Practical queueing using SQL (Part 3): Clustering and parallelism

Vjeran Marčinko
Agency04
Published in
7 min readJun 11, 2019

Part 1: Rationale and general design
Part 2: Do it simply using Spring Boot and JPA
Part 3: Clustering and parallelism

In previous posts we mentioned there should only be one consuming job running in whole system, but we didn’t care much for it because we started whole application in single node setup. But frequently, we want to have our applications in multi-node setups for better availability, so we need to make some changes to ensure that consuming job is only active on a single node.

Also, single thread consumption can prove too slow for our needs, so it would be nice to utilize all those threads we have at our disposal to increase consumption throughput.

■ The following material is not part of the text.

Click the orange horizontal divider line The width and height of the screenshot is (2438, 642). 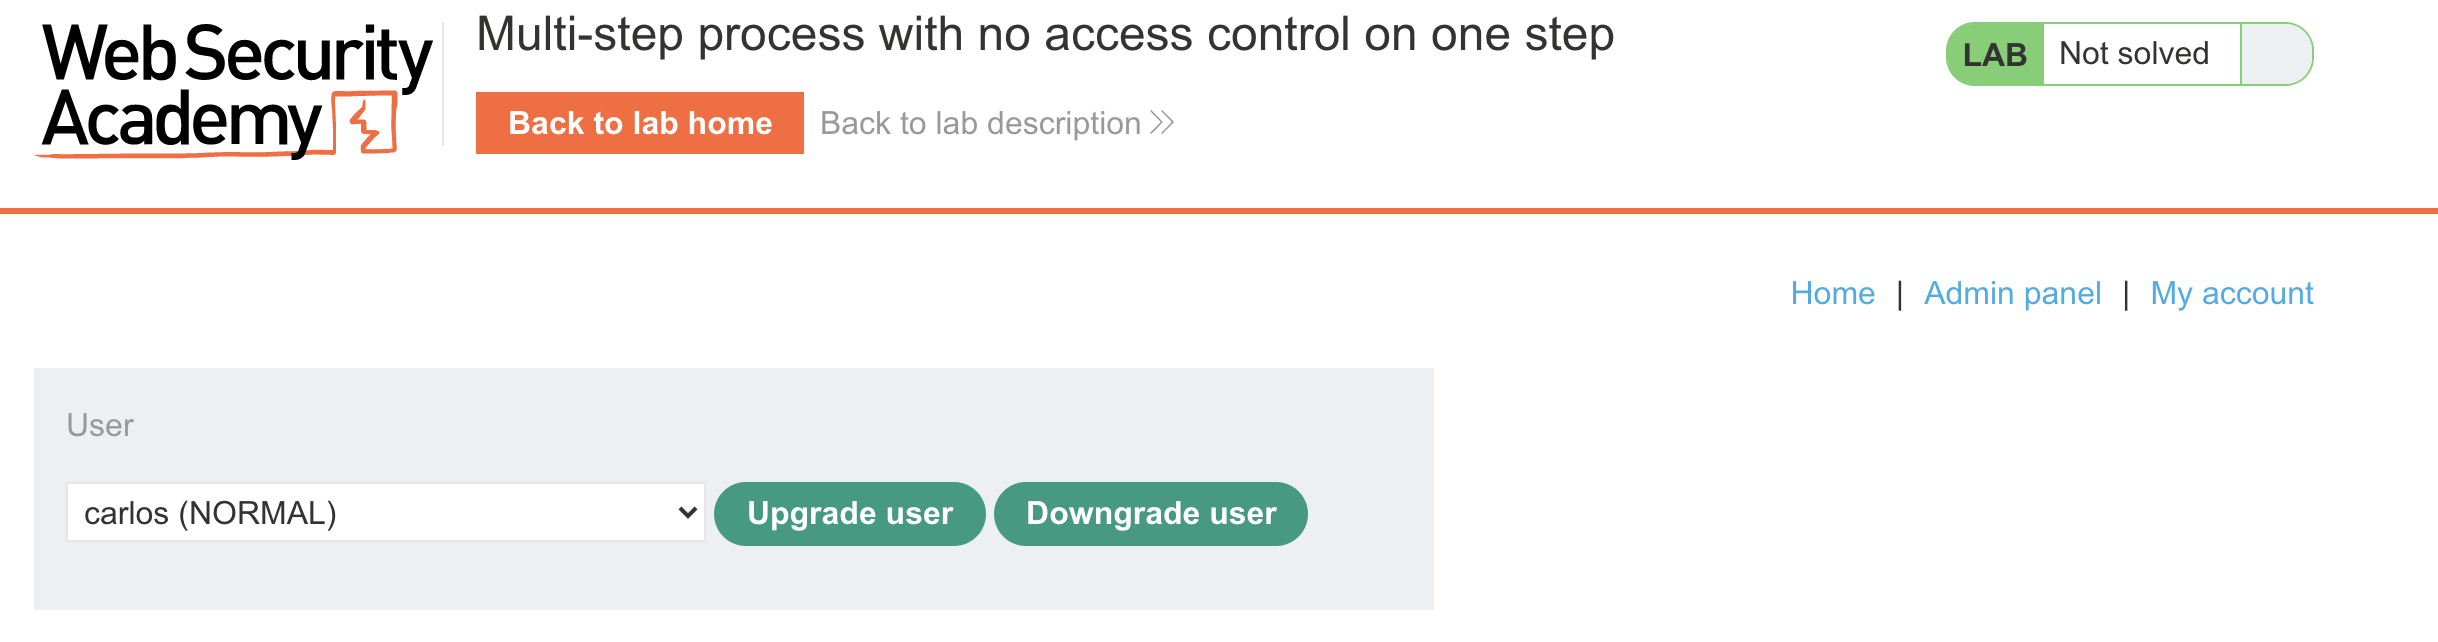(x=1219, y=211)
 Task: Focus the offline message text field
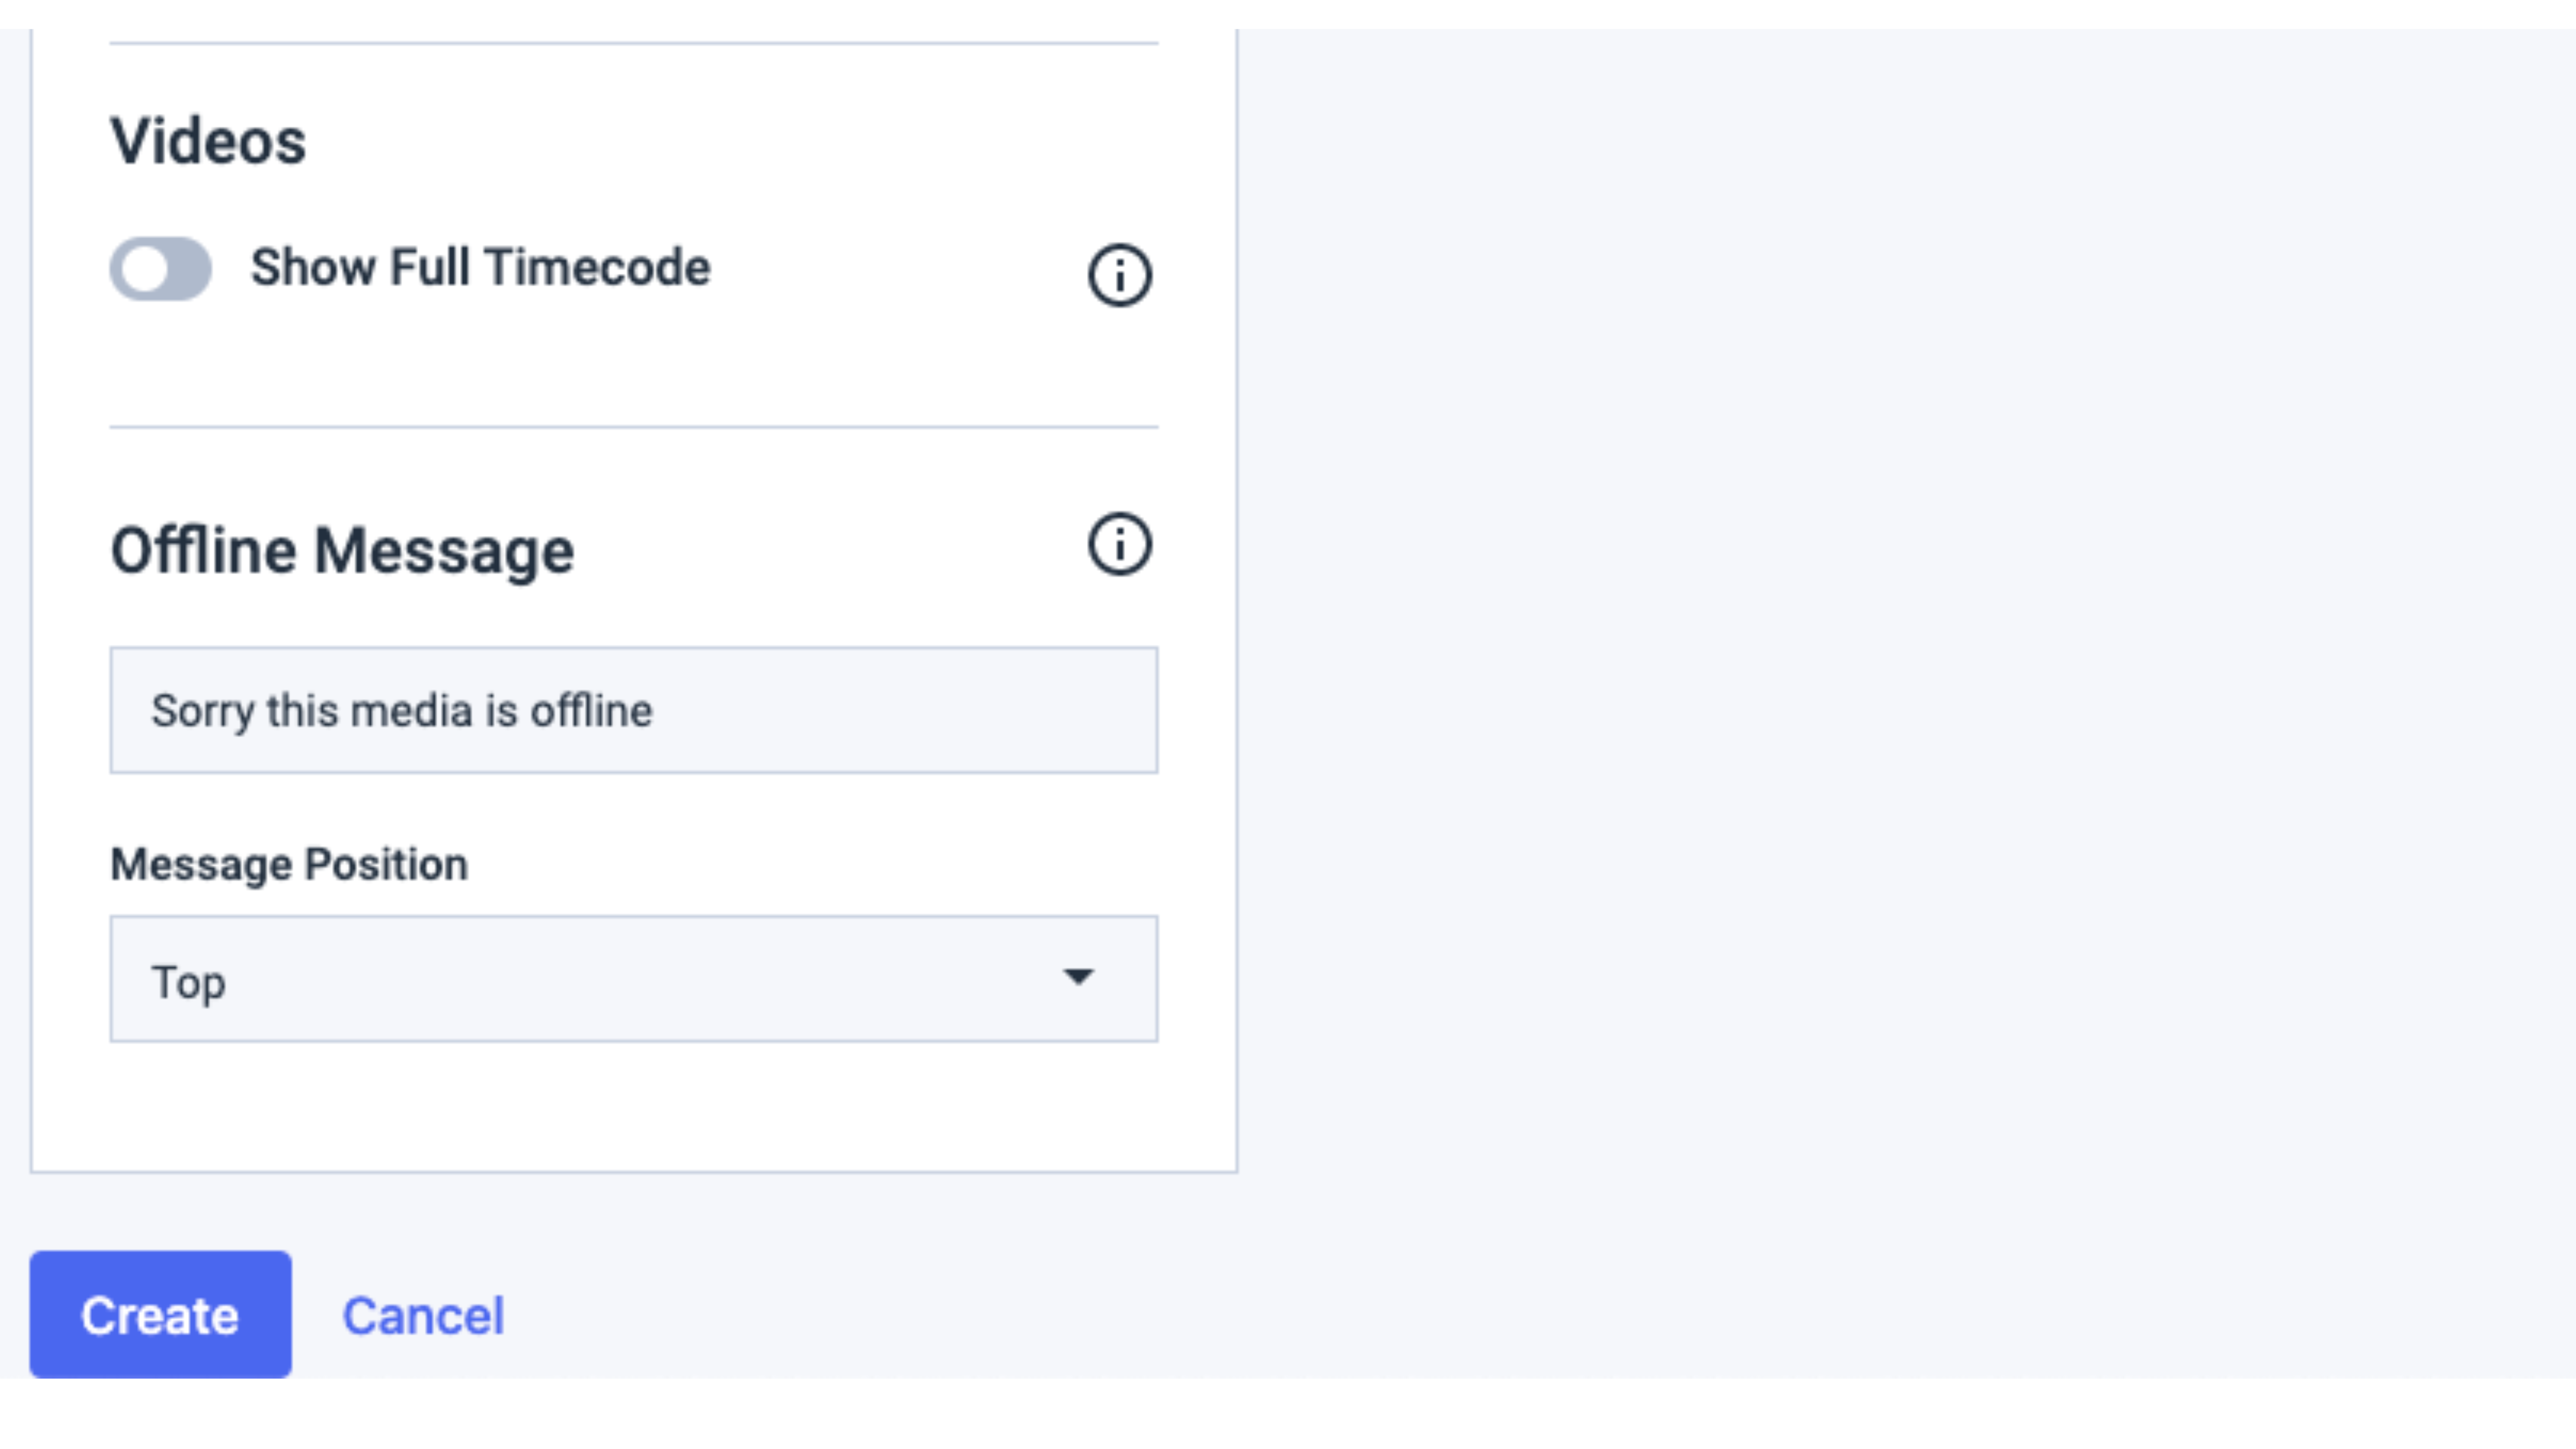click(634, 710)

Leader-elected consumption

Until now, we simply started our consuming job in initialization method of QueueConsumer (@PostConstruct) and respectively closed it in destroy method (@PreDestroy), but now, we would like to start this job only if the node is elected as a cluster leader. This granting of cluster leadership can happen in any moment during run-time, not just during startup. Likewise, such a cluster node can lose a leadership any moment (when stopped, or when database connection fails, or whatever), so we have to stop the consuming job in such scenarios.

There are couple of options available in Java land on how to implement the leader election mechanism, but we will use a simple one that uses database table for cluster node coordination — Spring Integration’s LockRegistryLeaderInitiator configured with JdbcLockRegistry.

As always, I like the idea to reuse existing piece of technology (SQL database here) to realize some new feature. Or to be more precise, we’re also introducing new tech here, but in form of additional libraries and not as new external service. And I consider remote dependencies usually far heavier tech addition.

So, let’s add 2 extra dependencies to our build script:

implementation 'org.springframework.integration:spring-integration-core'
implementation 'org.springframework.integration:spring-integration-jdbc'

And add a few more Spring beans to application configuration from these new libraries:

Also, we need to add one additional table to our database schema, which we implemented using Spring Boot’s src/main/resources/custom-schema.sql file which will get executed on each application start. Here’s the DDL statement for this table taken from Spring Integration JDBC library:

CREATE TABLE IF NOT EXISTS INT_LOCK  (
LOCK_KEY CHAR(36) NOT NULL,
REGION VARCHAR(100) NOT NULL,
CLIENT_ID CHAR(36),
CREATED_DATE TIMESTAMP NOT NULL,
constraint LOCK_PK primary key (LOCK_KEY, REGION)
);

So now that we have everything in place, Spring will emit OnGrantedEvent / OnRevokedEvent events when leadership is granted / revoked. We utilize this in our QueueConsumer class to start / stop our consuming job:

Trying it out

You can see this mechanism in action by downloading whole code from this branch:

https://bitbucket.org/ag04/smsqueueing/src/clustered-single-consumer/

Start multiple application processes and observe the effect. Upon start, each node will execute SMS production code, but only the leader node will consume the queue (other one will remain passive). Naturally, the leader will initially be the first node that was started, but if you stop this node, you can observe how the leadership is transferred to one of other running nodes which results in consuming job starting on new leader.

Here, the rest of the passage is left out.